▶ _Problem details_:
Please update the records from the line with "You are a computer-use" through the end of the records, replacing "help question mark icon" with "support icon" and keeping everything else the same. Leave the pictures out of your answer.

▶ _Item coordinate data_:
────────────────────────────────────────
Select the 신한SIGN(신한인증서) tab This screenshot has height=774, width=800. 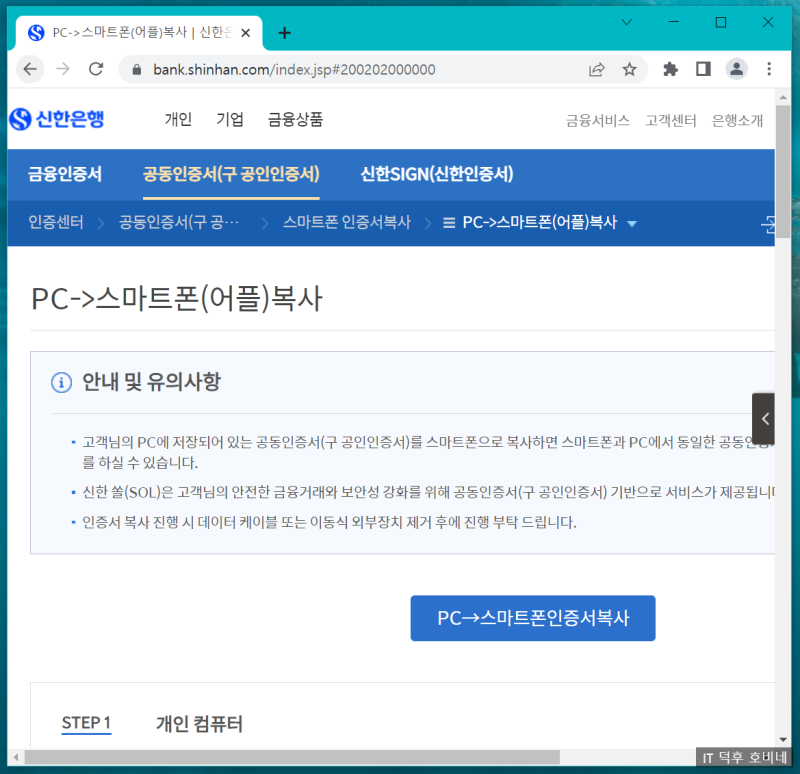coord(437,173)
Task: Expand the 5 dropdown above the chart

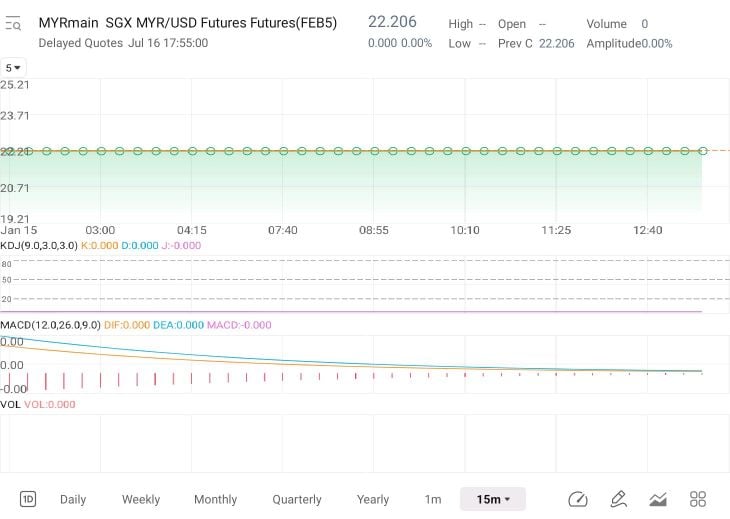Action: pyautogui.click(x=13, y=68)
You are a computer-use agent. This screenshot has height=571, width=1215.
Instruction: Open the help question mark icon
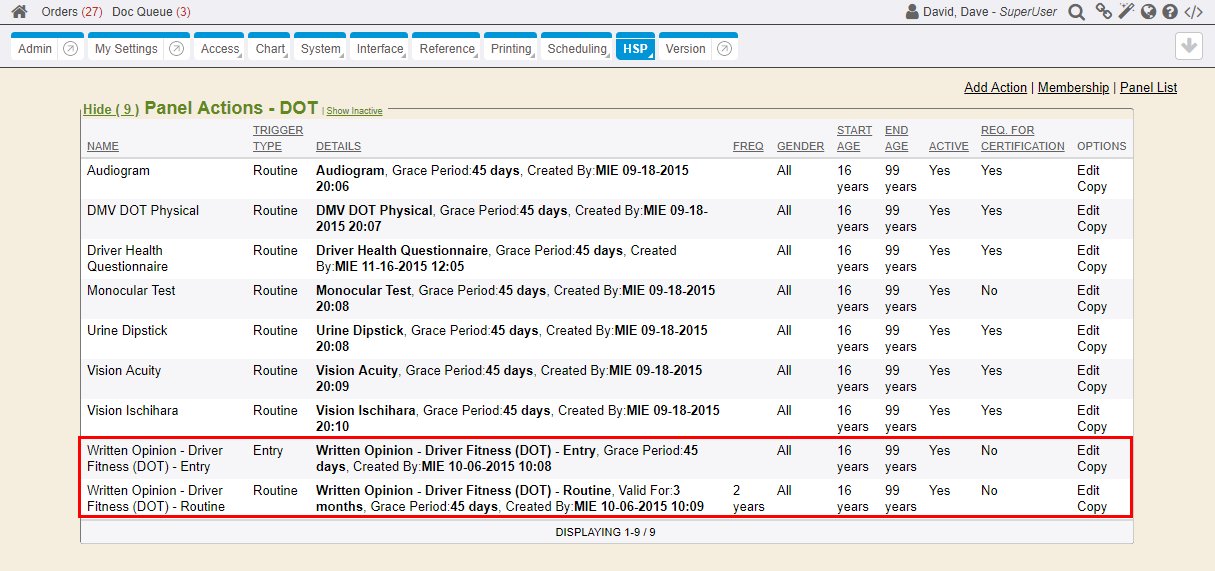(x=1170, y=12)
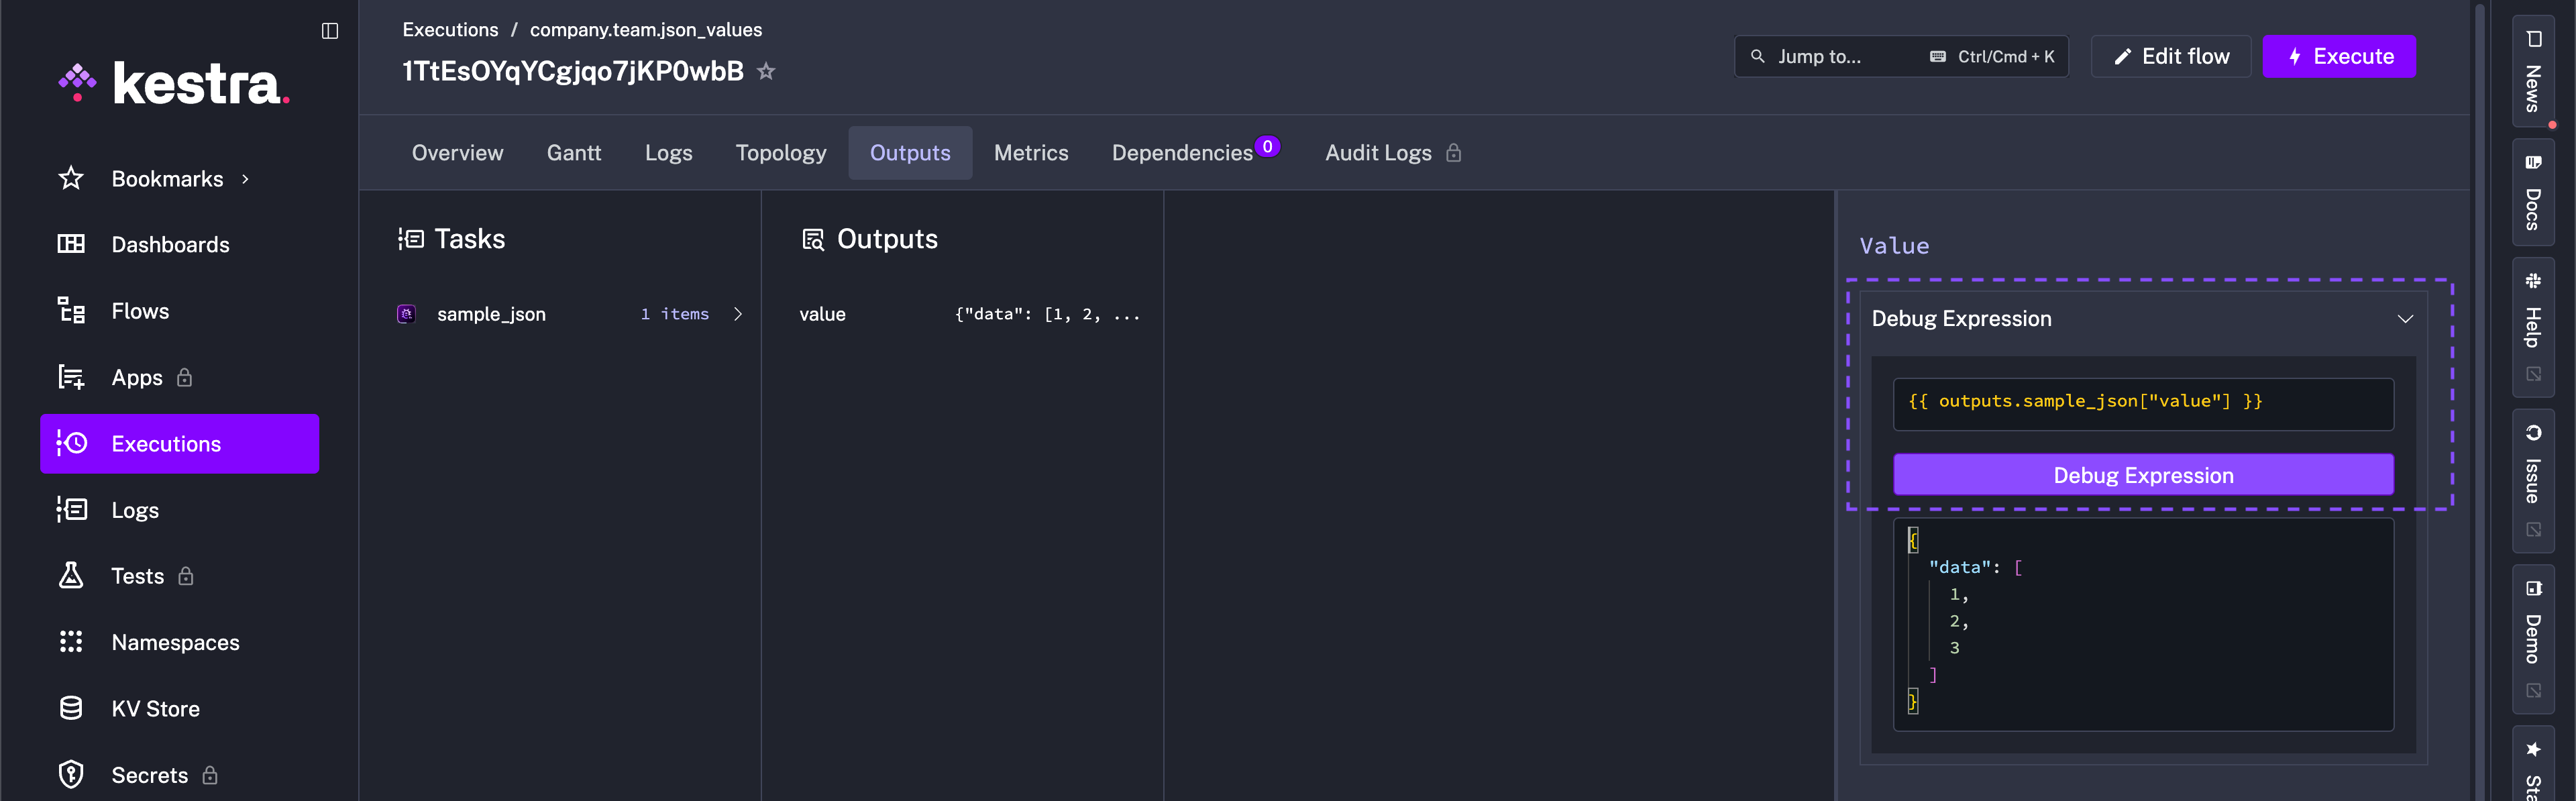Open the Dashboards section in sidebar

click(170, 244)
────────────────────────────────────────
▶ _Reply_:
You are a computer-use agent. This screenshot has height=571, width=1215.
Instruction: Open the support icon
(x=1170, y=12)
Open the Dashboards section in sidebar

click(170, 244)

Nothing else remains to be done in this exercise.